#### [Exercise prompt]
Could you revise the text on the AI Literacy Framework, starting at the words that have "Spend :01 of" and ending after "the CME/CE enterprise.", so that "Monday" becomes "Friday"?

── Given passage ──

Spend :01 of your time each Monday morning as Twelve:01 delivers timely tools, trends, strategies, and/or compliance insights for the CME/CE enterprise.
The U.S. Department of Labor’s Employment and Training Administration has released a voluntary AI Literacy Framework to guide nationwide workforce and education efforts in building foundational AI literacy skills. It outlines five core content areas, from understanding AI principles to evaluating and using AI responsibly, and seven delivery principles to shape effective training programs. Designed for flexibility across industries and roles, it supports workers, students, educators, and employers in navigating an increasingly AI-driven economy. For CME/CE professionals, this initiative aims to prepare healthcare professionals and other learners to apply, evaluate, and oversee AI tools safely and effectively in clinical and administrative settings.

───
── Record extracts ──

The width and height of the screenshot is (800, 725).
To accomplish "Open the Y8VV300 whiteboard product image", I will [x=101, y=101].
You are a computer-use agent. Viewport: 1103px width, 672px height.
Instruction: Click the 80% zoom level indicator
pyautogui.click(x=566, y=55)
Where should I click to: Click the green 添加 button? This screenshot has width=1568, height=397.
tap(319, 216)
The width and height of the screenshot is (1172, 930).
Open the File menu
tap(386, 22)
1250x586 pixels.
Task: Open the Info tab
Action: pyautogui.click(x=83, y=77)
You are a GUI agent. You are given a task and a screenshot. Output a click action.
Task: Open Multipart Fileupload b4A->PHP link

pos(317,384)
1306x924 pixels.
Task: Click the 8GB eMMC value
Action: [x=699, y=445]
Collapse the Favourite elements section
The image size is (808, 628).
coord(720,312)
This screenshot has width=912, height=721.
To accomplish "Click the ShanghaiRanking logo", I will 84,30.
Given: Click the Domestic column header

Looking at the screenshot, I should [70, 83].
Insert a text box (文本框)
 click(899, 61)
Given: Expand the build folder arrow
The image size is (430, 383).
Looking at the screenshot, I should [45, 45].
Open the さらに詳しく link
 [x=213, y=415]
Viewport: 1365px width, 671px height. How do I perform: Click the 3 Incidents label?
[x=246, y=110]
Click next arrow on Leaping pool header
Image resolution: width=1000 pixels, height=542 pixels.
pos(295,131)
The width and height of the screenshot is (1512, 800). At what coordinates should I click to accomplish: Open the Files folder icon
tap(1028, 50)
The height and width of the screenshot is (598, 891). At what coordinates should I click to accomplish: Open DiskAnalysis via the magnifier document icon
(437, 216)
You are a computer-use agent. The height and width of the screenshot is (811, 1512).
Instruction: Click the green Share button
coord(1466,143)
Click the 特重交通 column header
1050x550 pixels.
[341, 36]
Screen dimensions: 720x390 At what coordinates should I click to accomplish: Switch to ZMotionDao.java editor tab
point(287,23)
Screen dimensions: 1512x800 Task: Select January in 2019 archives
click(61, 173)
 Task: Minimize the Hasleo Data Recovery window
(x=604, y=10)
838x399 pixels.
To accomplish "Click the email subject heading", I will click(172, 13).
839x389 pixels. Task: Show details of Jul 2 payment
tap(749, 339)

───

#### [Result of the exercise]
Spend :01 of your time each Friday morning as Twelve:01 delivers timely tools, trends, strategies, and/or compliance insights for the CME/CE enterprise.